Several Hopi clans say they are linked to people who lived in this region, Camp Verde and Sedona. In the 1300s and 1400s, a still-mysterious series of events prompted those cliff-house building people to abandon the farming communities where they’d lived for 1,000 years.
The announcement this week indicates that the often-delayed effort to build the campus has built up momentum since the Forest Service approved the direct sale, which will allow the Alliance to buy the land based on an independent appraisal rather than bidding against other potential buyers on the open market.

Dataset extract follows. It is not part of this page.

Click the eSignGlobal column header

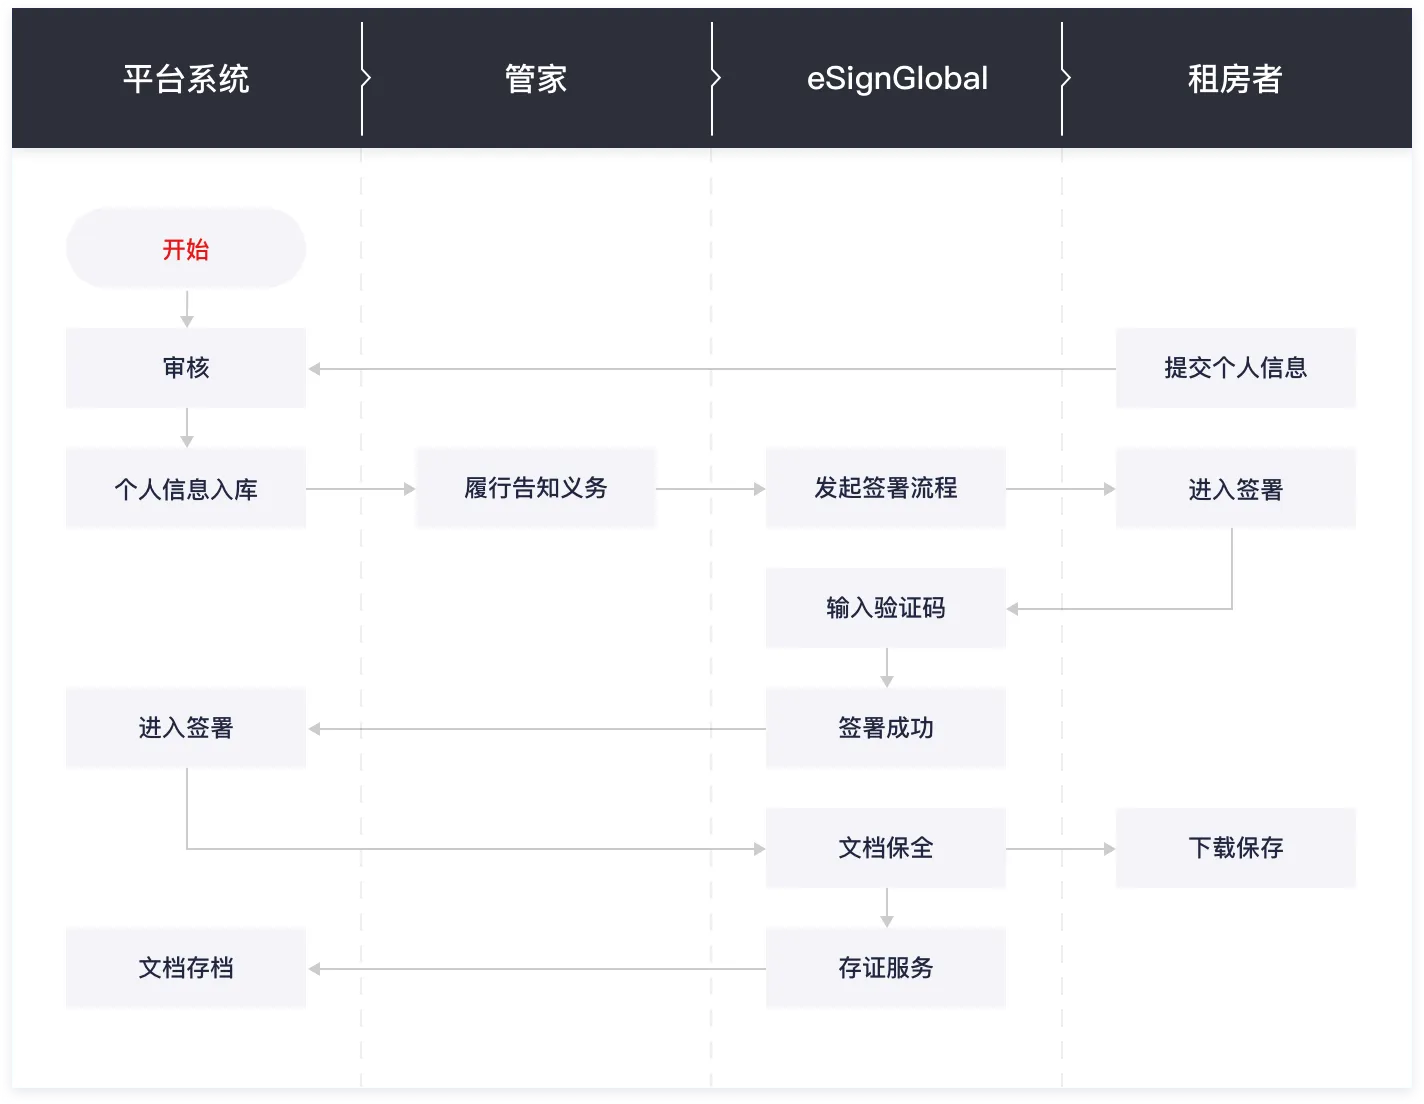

“The direct sale allows us to move forward with finalizing the sales price, “ Drury commented. “Interim financing is being negotiated to close on the land purchase and fund the balance of the pre-development costs.”
Settling the archaeology process and accelerating the land sale by a month will allow the Alliance to draw up detailed plans for the infrastructure needed to build the $500 million campus on a thickly forested piece of land.
University backers have already roughed out the placement of buildings for a 6,000-student campus, which will start with about 1,000 students in 2015. Backers say the developers of the campus have already agreed to pay some $7.5 million in water impact fees to Payson.
The Alliance hasn’t yet consulted with the Northern Gila County Sanitary District about the cost of connecting the campus, the dorms and spin-off businesses like a 500-room conference hotel to the existing sewage treatment system.